NHS Scotland staff suffer 35,000 workplace injuries
Posted: March 9, 2015
Posted in: Criminal Injury and Assault Workplace Injuries
Recently released figures have revealed that NHS staff members in Scotland have suffered 35,000 injuries at work over the past three years. The figures were released by the Scottish Liberal Democrats, showing that staff had suffered injuries ranging from needle wounds to serious falls, with the figures also covering stress-related injuries. The Scottish Liberal Democrats’ health spokesperson Jim Hume described the violence against staff in the NHS as “worrying”.
Injuries between 2011 and 2013 saw the highest figure in NHS Greater Glasgow and Clyde at 9,583 injuries, followed by NHS Borders at 7,114. The areas with the lowest staff injuries were NHS Western Isles at 57 staff injuries and NHS Orkney at 11 staff injuries.
“supporting criminal proceedings”
Mr Hume said that even though the NHS in Scotland operates strict accident reporting and prevention systems, accidents are still occurring – putting NHS staff at risk of injury.

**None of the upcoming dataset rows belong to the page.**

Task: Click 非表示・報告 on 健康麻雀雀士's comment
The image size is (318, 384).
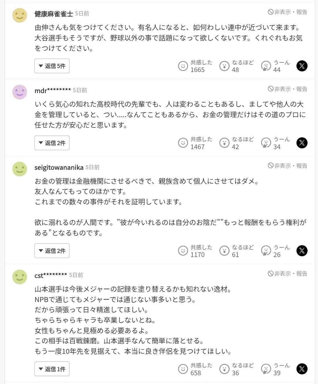Action: pos(287,12)
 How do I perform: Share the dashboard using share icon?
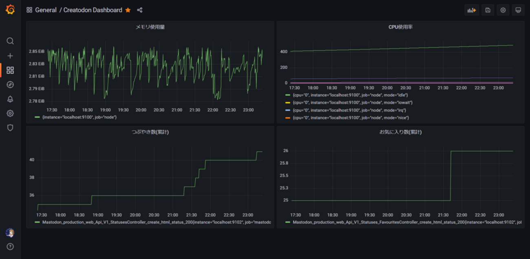pos(140,10)
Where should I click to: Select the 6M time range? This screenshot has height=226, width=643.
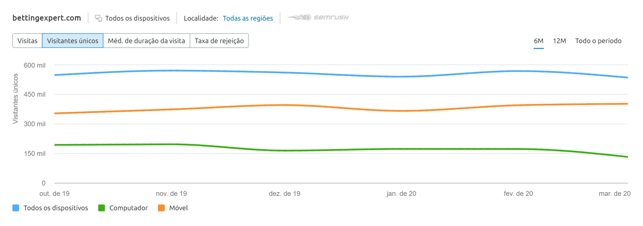click(x=538, y=41)
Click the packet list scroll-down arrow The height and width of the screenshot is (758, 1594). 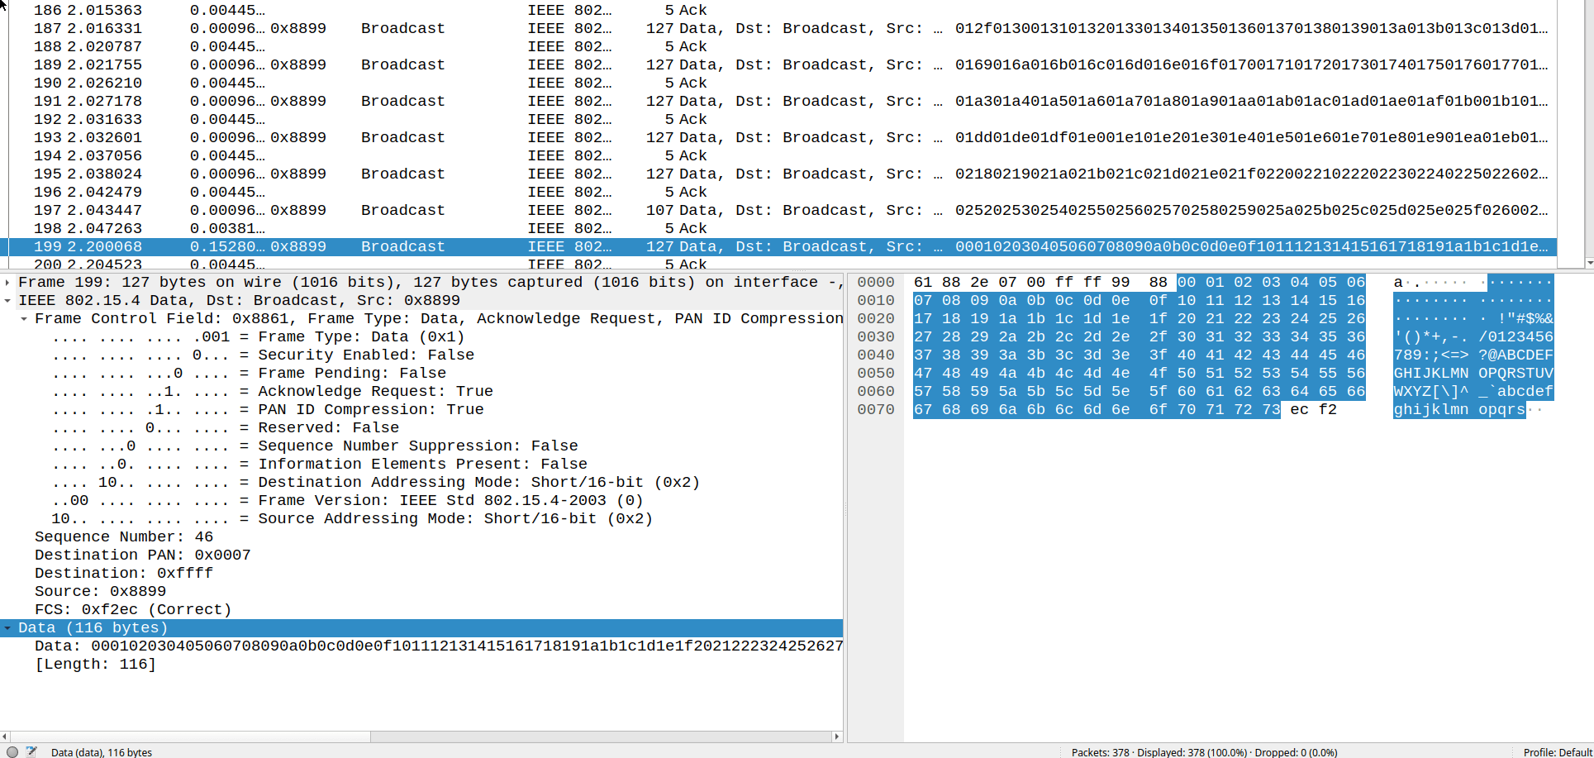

A Scottish Government spokeswoman said, however, that staff working in the country’s health service actually felt increasingly positive about their overall working experience. An annual survey in 2014 saw that staff responded more positively to 26 out of the 29 key questions compared to last year. It found that 90% of staff were willing to “go that extra mile” at work, and 61% would recommend their workplace as a good place to work. She continued:
“Unfortunately, evidence shows that incidents of violent and aggressive abuse are a serious factor for healthcare workers and this is clearly unacceptable … We actively encourage NHS Scotland organisations to commit to supporting criminal proceedings against anyone who assaults a staff member.”